Implications and Future Directions
TEMPO’s empirical results demonstrate that current retrieval and RAG systems are limited in handling temporally complex, cross-period queries. Precision-oriented dense and specialized reasoning architectures show measurable gains, but significant gaps remain for synthesis tasks and evidence integration. The introduction of multi-level temporal annotations and LLM-as-judge metrics sets a new standard for evaluation, suggesting future research directions in architecture, fine-grained supervision, and metric robustness for temporal IR and RAG.

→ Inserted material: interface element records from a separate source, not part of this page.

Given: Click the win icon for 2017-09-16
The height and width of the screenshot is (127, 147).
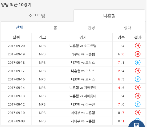Looking at the screenshot, I should coord(138,79).

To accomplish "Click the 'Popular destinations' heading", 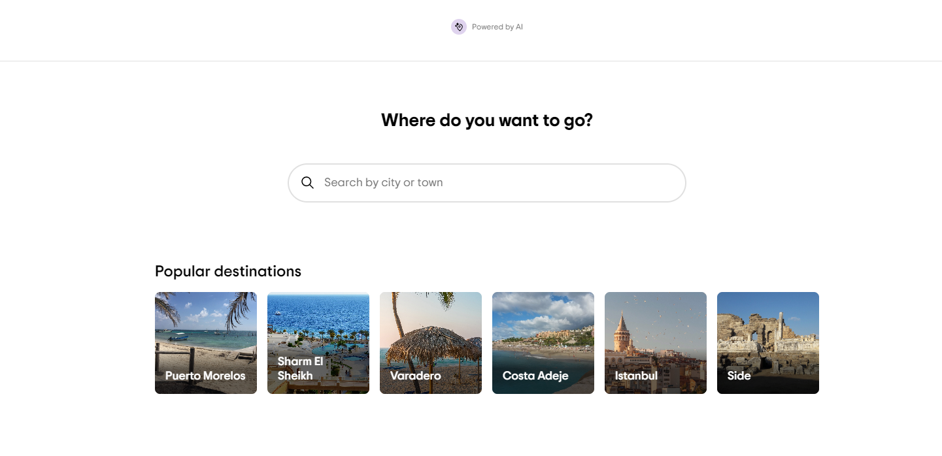I will pyautogui.click(x=228, y=271).
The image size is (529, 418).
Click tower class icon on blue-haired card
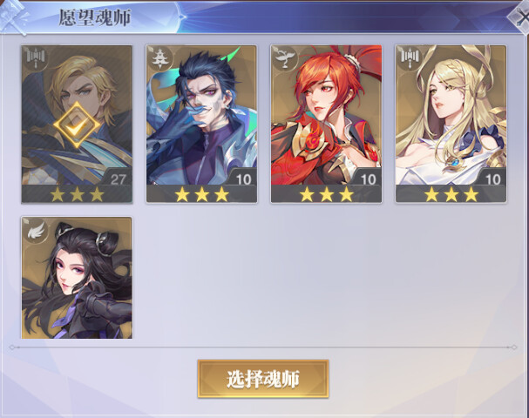point(159,57)
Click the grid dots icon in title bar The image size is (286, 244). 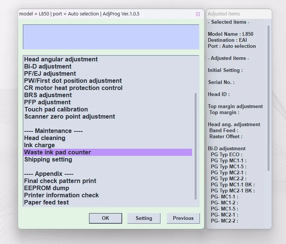(x=198, y=14)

A logical avenue for future extension involves expansion to non-English domains, integration of long-range and multidomain temporal histories, and architectural innovations expressly targeting step-wise evidence synthesis and causal-temporal reasoning. Recognition of temporal coverage and multi-hop evidence selection is essential for moving beyond date matching toward holistic retrieval and generation systems.
Conclusion
TEMPO establishes a rigorous multi-domain challenge for temporal reasoning-intensive retrieval, representing an overview of expert-level technical queries, realistic evidence mining, and sophisticated temporal evaluation. The benchmark and analysis reveal that progress in temporal IR and RAG is non-trivial; both model design and evaluation protocols must evolve to address the full complexity of real-world temporally grounded information needs.
Figure 10: Performance by reasoning class—trend and cross-period comparison consistently present maximum retrieval difficulty, reflected in suppressed NDCG@10 scores regardless of model.
Figure 6: Model/class heatmap confirms broad variance with high performance consistency only in reasoning-enhanced architectures.
TEMPO will serve as an indispensable testbed for advancing system-level capabilities in temporally aligned retrieval, multi-hop reasoning, and evidence-grounded RAG, with broad implications for downstream AI tasks in technical, scientific, and societal domains.